Content starts

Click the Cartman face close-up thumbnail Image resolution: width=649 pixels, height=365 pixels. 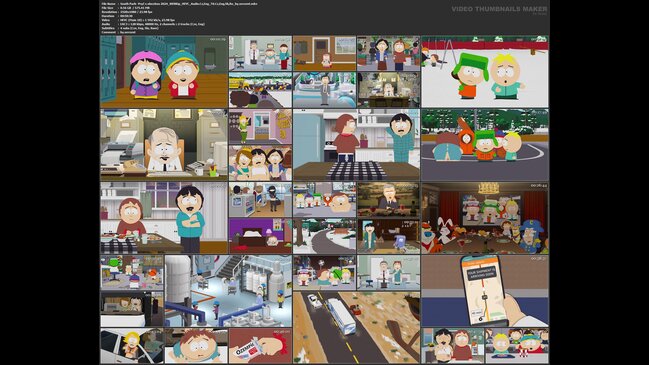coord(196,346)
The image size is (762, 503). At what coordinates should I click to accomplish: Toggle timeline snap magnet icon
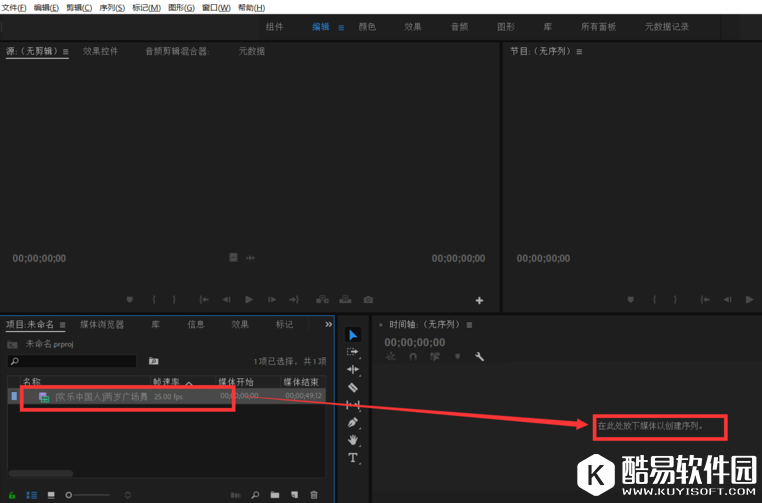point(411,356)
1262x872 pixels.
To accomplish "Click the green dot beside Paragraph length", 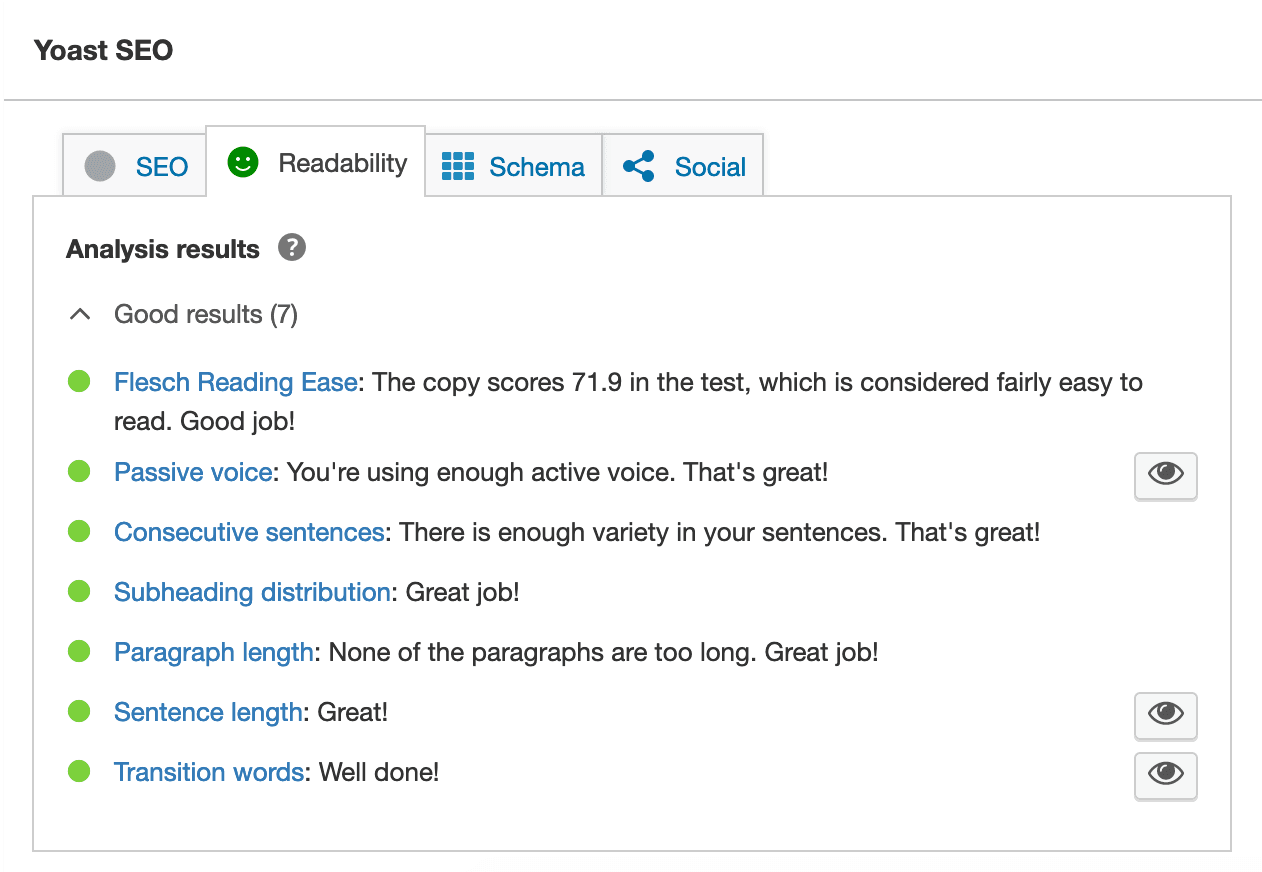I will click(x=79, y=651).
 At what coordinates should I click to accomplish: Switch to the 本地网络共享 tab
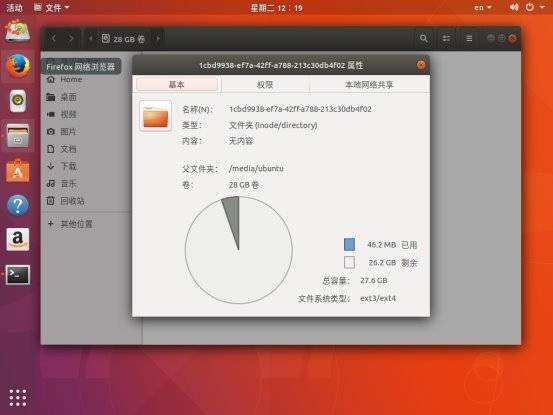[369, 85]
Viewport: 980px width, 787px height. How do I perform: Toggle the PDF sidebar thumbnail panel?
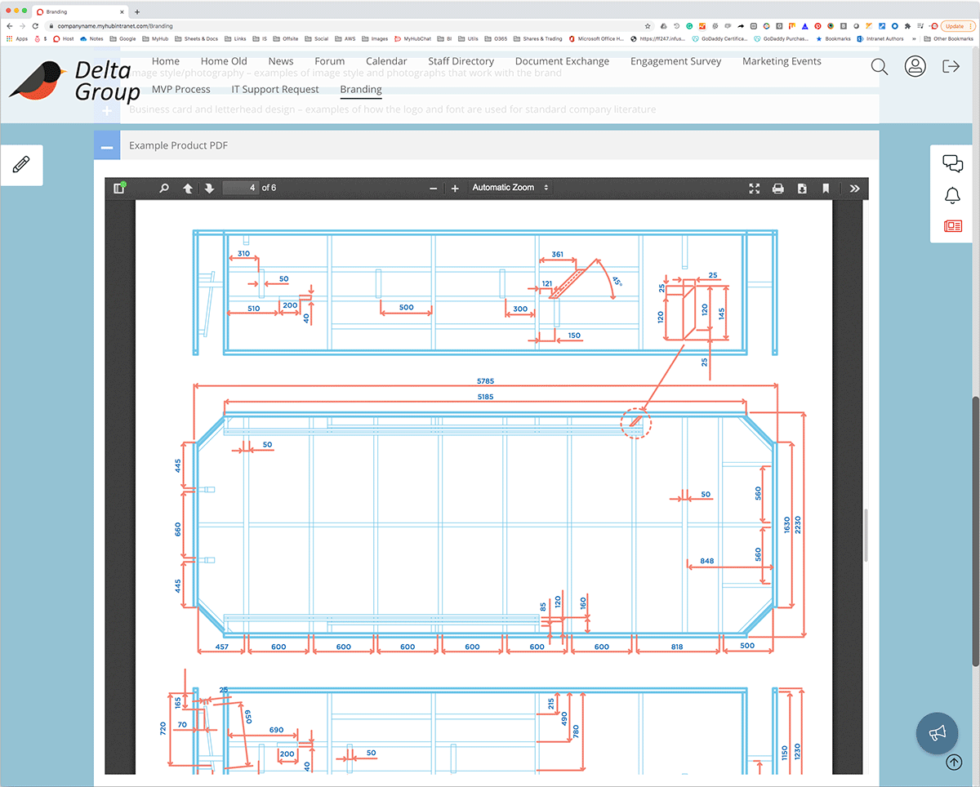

Content ends

Beginning with the line where "At what coordinates should I click to accomplish: Switch" appears, reproduce every remaining line of the listing above, the last one included, but none of the pictures.

ANSWER TO THE EXERCISE:
 At what coordinates should I click to accomplish: Switch to the 本地网络共享 tab
[369, 85]
Viewport: 980px width, 787px height. How do I perform: Toggle the PDF sidebar thumbnail panel?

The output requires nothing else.